During the height of the pandemic, technology was a stalwart industry, which continued to hire while other industries were shuttering. It’s clearly a worth-it-to-pursue career, but college/university students looking to land on a major and job seekers need to be shown the skills and benefits of the sector. The best way to demonstrate this, Kaspersky found, is through role models in IT who can show young women this promising career; 44% of respondents earmarked problem-solving skills as a prime example, while 40% cited the potential for more substantive salaries.

The report noted the critical differences between 2019 and the current state of tech work. The pandemic sent 95% of women in tech to work from home, at least part time, since March 2020.

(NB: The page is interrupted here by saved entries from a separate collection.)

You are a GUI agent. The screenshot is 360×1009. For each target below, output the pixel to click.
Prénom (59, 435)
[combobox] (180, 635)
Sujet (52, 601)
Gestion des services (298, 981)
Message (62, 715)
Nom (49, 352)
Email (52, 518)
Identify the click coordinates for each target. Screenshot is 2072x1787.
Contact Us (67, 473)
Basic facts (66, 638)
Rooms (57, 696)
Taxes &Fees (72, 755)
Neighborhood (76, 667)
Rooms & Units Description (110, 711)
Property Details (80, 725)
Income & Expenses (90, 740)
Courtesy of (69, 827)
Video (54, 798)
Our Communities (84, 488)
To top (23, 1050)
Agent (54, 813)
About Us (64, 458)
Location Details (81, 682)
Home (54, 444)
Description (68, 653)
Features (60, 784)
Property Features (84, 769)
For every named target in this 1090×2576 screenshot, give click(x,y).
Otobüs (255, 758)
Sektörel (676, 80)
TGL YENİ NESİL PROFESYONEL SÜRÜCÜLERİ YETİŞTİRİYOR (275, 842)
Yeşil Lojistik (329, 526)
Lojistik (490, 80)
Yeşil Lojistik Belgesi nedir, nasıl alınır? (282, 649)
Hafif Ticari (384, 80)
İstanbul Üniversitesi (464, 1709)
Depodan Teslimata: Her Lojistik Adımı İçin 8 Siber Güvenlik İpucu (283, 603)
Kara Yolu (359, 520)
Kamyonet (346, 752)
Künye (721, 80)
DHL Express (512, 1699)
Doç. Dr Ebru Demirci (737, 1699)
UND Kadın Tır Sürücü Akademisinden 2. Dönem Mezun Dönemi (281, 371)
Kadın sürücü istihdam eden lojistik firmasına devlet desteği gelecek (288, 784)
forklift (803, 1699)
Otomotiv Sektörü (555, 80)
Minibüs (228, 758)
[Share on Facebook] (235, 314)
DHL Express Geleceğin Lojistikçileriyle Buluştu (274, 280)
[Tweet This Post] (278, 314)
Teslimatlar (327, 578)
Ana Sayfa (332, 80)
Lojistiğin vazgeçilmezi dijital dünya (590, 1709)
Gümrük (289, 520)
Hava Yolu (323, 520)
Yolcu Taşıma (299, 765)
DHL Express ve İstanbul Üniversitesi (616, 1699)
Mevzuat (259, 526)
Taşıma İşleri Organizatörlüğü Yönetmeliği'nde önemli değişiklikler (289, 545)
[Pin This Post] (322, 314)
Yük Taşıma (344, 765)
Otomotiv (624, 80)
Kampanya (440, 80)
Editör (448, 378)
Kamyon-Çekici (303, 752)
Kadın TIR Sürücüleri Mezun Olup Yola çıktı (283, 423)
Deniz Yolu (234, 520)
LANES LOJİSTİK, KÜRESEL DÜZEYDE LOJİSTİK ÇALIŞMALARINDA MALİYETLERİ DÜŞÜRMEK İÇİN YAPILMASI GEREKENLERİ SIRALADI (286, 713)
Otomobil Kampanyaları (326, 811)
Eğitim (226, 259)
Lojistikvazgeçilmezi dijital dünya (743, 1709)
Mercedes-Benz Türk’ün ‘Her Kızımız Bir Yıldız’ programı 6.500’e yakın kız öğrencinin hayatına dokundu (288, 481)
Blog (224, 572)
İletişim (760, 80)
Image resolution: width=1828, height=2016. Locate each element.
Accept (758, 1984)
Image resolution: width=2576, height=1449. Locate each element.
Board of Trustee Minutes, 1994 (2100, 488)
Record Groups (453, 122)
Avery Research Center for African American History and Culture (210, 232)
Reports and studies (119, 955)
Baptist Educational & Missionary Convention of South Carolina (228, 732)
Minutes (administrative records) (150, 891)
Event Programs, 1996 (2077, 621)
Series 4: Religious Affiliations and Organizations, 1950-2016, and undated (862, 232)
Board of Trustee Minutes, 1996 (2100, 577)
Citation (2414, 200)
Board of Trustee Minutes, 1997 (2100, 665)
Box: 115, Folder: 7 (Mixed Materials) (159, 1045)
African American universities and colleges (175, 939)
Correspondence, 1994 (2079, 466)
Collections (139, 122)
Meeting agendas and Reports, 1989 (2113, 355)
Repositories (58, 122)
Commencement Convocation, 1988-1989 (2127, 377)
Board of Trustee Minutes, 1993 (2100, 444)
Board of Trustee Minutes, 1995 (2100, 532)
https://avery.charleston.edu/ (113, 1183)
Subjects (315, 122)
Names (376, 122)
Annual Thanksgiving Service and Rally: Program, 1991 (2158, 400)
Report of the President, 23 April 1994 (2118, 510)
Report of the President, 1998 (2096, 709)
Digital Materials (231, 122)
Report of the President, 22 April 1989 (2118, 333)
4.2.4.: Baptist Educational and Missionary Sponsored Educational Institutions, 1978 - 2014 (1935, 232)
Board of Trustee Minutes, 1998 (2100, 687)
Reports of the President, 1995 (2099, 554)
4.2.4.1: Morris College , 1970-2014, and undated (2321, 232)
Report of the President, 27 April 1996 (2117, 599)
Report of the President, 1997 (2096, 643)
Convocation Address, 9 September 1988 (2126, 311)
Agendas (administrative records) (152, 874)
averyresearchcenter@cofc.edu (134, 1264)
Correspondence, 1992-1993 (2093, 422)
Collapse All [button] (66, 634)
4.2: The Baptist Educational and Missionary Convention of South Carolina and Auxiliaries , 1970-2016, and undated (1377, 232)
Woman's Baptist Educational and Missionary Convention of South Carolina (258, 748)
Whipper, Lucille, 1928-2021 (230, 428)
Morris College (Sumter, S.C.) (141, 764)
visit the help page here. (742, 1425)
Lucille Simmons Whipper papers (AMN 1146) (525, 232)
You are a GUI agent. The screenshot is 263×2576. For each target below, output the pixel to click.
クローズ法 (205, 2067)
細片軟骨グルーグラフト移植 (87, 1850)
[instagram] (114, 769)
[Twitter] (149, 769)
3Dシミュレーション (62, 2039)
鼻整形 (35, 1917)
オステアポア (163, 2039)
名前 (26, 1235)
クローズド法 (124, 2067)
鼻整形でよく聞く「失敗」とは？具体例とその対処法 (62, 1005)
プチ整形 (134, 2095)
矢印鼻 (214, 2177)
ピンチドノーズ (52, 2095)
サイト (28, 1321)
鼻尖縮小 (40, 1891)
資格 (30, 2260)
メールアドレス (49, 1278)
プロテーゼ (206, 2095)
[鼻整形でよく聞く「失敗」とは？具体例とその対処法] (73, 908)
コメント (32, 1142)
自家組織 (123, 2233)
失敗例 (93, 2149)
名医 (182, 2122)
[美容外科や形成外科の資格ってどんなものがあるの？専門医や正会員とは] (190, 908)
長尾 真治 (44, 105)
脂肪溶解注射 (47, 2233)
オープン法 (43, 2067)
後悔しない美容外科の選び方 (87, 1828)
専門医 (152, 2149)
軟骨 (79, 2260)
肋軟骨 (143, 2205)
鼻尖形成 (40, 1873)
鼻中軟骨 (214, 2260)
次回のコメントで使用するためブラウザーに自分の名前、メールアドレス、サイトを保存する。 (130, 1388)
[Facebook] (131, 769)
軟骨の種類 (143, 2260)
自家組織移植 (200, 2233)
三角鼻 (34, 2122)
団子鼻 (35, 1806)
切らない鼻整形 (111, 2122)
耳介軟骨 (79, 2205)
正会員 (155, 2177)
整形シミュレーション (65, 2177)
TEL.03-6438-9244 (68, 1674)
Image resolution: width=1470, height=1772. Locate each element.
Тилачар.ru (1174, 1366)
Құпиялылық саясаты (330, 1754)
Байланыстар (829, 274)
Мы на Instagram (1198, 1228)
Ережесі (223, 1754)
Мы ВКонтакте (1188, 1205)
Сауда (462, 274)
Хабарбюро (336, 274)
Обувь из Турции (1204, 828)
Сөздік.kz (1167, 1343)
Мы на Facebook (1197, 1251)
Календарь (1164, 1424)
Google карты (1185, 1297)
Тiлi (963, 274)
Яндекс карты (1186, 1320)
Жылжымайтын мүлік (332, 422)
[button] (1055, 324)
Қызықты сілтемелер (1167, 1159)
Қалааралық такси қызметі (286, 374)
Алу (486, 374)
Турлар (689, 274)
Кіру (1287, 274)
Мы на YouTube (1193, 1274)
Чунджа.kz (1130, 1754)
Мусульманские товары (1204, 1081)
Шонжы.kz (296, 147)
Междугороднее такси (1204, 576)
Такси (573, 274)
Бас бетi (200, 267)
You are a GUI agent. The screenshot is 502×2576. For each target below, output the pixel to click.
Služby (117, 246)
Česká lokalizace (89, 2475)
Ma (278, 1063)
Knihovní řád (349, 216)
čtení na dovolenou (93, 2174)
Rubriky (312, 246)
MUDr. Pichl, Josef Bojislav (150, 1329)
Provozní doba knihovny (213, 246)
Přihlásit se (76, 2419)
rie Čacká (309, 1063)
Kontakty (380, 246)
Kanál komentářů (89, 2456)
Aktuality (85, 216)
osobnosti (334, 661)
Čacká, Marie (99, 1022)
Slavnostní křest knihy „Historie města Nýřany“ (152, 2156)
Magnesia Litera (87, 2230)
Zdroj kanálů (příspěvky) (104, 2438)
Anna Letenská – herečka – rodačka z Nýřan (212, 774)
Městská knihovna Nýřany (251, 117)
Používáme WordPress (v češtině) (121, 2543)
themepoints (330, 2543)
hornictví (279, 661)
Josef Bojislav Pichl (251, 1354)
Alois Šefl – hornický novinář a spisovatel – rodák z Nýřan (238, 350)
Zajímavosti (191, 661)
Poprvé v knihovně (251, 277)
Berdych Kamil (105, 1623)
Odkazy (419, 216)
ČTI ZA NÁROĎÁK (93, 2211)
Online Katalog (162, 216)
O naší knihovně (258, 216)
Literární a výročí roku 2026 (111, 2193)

The research surveyed 13,000 men and women across 19 countries who work in the tech sector (1,000 respondents were from the United States) and 53% agreed that the number of women in senior IT roles increased in the past two years, conversely, though, only 10% of women in tech work in a female-majority team, compared to 48% working in a male majority team. 

Yet the report suggested that remote work demonstrated to women respondents an ability to have a good work-life balance and that it was strongly motivating in more women considering tech-related careers. Seven in 10 women stated that their skills and experience were considered more important than their gender during the interview process for their first IT or tech role, and 69% of women in tech said they were now more confident their opinion would be respected out of the gate, regardless of gender.

But 44% of women still believe that men move up in their organizations faster than their equally skilled female counterparts and 40% report being held back when pursuing career changes due to family or home pressures.  A similar number, 41%, said a more equal gender split would be beneficial to “general career progression.”

Despite 34% of women who said they missed seeing colleagues in person, 31% still preferred the remote work dynamic, 46% believe the balance between men and women is assuaged working remotely and 58% of female respondents said telecommuting facilitates gender equality. Still, 47% of women said COVID-19 delayed their career progression, 48% found juggling home and work stressful (63% of women handle most of the homeschooling, compared to 53% of their male partners). 

Women, the Kaspersky report stressed, need more role models, because the majority of women haven’t been encouraged to work in tech. Better marketing of IT’s positive benefits directed toward women is also needed, 42% said.

“It’s also important to highlight the advantages of a career in tech,” Gestoso said. “Whilst tech careers are usually marketed by hard skills exclusively (maths, computers, logic), it’s important to highlight that skills such as collaboration, communication, and customer skills are key to a variety of tech roles.”